Put every line of the items below into a JSON list of strings, one string per line, and leave out any blank lines.

> [RECORDS FOR PROCESSING]
.....

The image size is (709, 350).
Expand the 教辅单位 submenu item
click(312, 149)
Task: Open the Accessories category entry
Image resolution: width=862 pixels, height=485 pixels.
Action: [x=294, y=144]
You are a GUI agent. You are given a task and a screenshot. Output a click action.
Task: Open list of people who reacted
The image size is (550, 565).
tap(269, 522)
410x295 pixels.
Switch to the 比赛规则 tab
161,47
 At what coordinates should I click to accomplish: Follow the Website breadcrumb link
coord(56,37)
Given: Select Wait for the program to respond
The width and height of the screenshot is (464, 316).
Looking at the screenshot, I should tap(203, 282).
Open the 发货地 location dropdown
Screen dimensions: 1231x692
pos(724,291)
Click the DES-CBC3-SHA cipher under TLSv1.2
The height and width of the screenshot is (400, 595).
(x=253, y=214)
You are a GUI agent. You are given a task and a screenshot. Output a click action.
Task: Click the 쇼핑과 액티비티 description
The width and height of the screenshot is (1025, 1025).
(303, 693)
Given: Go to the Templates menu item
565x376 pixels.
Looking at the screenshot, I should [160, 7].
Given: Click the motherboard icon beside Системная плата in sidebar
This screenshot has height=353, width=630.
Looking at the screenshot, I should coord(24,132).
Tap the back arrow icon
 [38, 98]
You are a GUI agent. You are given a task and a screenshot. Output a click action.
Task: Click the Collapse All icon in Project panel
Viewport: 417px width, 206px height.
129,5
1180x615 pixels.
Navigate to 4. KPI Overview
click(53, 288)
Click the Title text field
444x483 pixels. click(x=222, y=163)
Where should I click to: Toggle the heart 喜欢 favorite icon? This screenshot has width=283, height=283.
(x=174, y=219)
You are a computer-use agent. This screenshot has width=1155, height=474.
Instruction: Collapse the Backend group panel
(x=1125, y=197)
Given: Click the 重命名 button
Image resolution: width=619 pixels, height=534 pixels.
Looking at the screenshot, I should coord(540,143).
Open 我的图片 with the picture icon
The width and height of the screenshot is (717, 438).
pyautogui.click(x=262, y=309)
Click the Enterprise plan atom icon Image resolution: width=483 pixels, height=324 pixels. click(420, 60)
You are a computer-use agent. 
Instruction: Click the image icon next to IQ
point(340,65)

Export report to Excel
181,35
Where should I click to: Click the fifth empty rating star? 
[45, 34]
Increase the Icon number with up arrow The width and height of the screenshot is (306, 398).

.....

> [OUTPUT OF THE EXERCISE]
[
  "The image size is (709, 350).",
  "Expand the 教辅单位 submenu item",
  "click(312, 149)",
  "Task: Open the Accessories category entry",
  "Image resolution: width=862 pixels, height=485 pixels.",
  "Action: [x=294, y=144]",
  "You are a GUI agent. You are given a task and a screenshot. Output a click action.",
  "Task: Open list of people who reacted",
  "The image size is (550, 565).",
  "tap(269, 522)",
  "410x295 pixels.",
  "Switch to the 比赛规则 tab",
  "161,47",
  " At what coordinates should I click to accomplish: Follow the Website breadcrumb link",
  "coord(56,37)",
  "Given: Select Wait for the program to respond",
  "The width and height of the screenshot is (464, 316).",
  "Looking at the screenshot, I should tap(203, 282).",
  "Open the 发货地 location dropdown",
  "Screen dimensions: 1231x692",
  "pos(724,291)",
  "Click the DES-CBC3-SHA cipher under TLSv1.2",
  "The height and width of the screenshot is (400, 595).",
  "(x=253, y=214)",
  "You are a GUI agent. You are given a task and a screenshot. Output a click action.",
  "Task: Click the 쇼핑과 액티비티 description",
  "The width and height of the screenshot is (1025, 1025).",
  "(303, 693)",
  "Given: Go to the Templates menu item",
  "565x376 pixels.",
  "Looking at the screenshot, I should [160, 7].",
  "Given: Click the motherboard icon beside Системная плата in sidebar",
  "This screenshot has height=353, width=630.",
  "Looking at the screenshot, I should coord(24,132).",
  "Tap the back arrow icon",
  " [38, 98]",
  "You are a GUI agent. You are given a task and a screenshot. Output a click action.",
  "Task: Click the Collapse All icon in Project panel",
  "Viewport: 417px width, 206px height.",
  "129,5",
  "1180x615 pixels.",
  "Navigate to 4. KPI Overview",
  "click(53, 288)",
  "Click the Title text field",
  "444x483 pixels. click(x=222, y=163)",
  "Where should I click to: Toggle the heart 喜欢 favorite icon? This screenshot has width=283, height=283.",
  "(x=174, y=219)",
  "You are a computer-use agent. This screenshot has width=1155, height=474.",
  "Instruction: Collapse the Backend group panel",
  "(x=1125, y=197)",
  "Given: Click the 重命名 button",
  "Image resolution: width=619 pixels, height=534 pixels.",
  "Looking at the screenshot, I should coord(540,143).",
  "Open 我的图片 with the picture icon",
  "The width and height of the screenshot is (717, 438).",
  "pyautogui.click(x=262, y=309)",
  "Click the Enterprise plan atom icon Image resolution: width=483 pixels, height=324 pixels. click(420, 60)",
  "You are a computer-use agent. ",
  "Instruction: Click the image icon next to IQ",
  "point(340,65)",
  "Export report to Excel",
  "181,35",
  "Where should I click to: Click the fifth empty rating star? ",
  "[45, 34]",
  "Increase the Icon number with up arrow The width and height of the screenshot is (306, 398)."
]